» Exercise aim
Copy these rows verbatim, starting at the line that contains "Task: Save the 683 zł British Airways flight" and ending after the line that contains "will [x=1265, y=17].".

» Task input
⁂
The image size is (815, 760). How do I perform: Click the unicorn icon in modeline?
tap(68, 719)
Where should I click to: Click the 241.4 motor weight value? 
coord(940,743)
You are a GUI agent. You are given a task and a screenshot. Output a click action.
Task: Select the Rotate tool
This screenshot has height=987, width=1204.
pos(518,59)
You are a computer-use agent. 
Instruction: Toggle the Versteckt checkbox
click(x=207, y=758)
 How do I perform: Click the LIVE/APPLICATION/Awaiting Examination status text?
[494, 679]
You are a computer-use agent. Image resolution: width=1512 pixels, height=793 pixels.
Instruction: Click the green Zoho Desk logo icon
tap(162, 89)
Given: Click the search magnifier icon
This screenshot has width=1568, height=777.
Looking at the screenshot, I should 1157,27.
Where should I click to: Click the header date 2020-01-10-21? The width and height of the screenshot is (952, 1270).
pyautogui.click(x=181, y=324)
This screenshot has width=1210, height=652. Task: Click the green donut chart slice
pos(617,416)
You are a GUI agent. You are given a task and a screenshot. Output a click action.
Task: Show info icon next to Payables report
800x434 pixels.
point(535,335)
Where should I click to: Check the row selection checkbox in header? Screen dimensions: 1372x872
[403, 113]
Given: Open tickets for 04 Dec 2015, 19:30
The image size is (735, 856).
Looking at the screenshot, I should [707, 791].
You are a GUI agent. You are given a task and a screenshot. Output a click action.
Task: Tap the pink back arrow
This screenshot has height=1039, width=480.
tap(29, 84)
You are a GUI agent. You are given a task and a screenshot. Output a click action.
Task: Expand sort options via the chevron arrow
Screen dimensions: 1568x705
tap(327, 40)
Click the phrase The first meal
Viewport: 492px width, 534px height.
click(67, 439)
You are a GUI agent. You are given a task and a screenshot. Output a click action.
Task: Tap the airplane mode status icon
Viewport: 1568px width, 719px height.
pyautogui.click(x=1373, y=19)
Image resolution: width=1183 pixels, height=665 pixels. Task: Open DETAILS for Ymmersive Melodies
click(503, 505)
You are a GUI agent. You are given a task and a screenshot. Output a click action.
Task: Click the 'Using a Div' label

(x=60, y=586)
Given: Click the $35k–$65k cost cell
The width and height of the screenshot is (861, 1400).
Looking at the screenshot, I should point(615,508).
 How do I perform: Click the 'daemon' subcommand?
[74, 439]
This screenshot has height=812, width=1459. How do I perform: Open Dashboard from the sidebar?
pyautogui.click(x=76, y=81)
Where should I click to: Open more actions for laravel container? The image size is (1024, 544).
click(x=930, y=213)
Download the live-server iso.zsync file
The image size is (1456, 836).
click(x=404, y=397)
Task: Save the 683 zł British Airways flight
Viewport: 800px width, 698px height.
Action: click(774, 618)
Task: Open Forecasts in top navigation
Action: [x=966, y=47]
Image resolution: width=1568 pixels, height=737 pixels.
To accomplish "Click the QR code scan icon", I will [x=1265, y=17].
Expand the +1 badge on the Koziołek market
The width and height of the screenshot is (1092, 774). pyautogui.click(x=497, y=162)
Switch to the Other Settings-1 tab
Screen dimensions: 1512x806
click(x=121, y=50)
⁂
» The response
Task: Save the 683 zł British Airways flight
Viewport: 800px width, 698px height.
Action: click(774, 618)
Task: Open Forecasts in top navigation
Action: [x=966, y=47]
Image resolution: width=1568 pixels, height=737 pixels.
To accomplish "Click the QR code scan icon", I will [x=1265, y=17].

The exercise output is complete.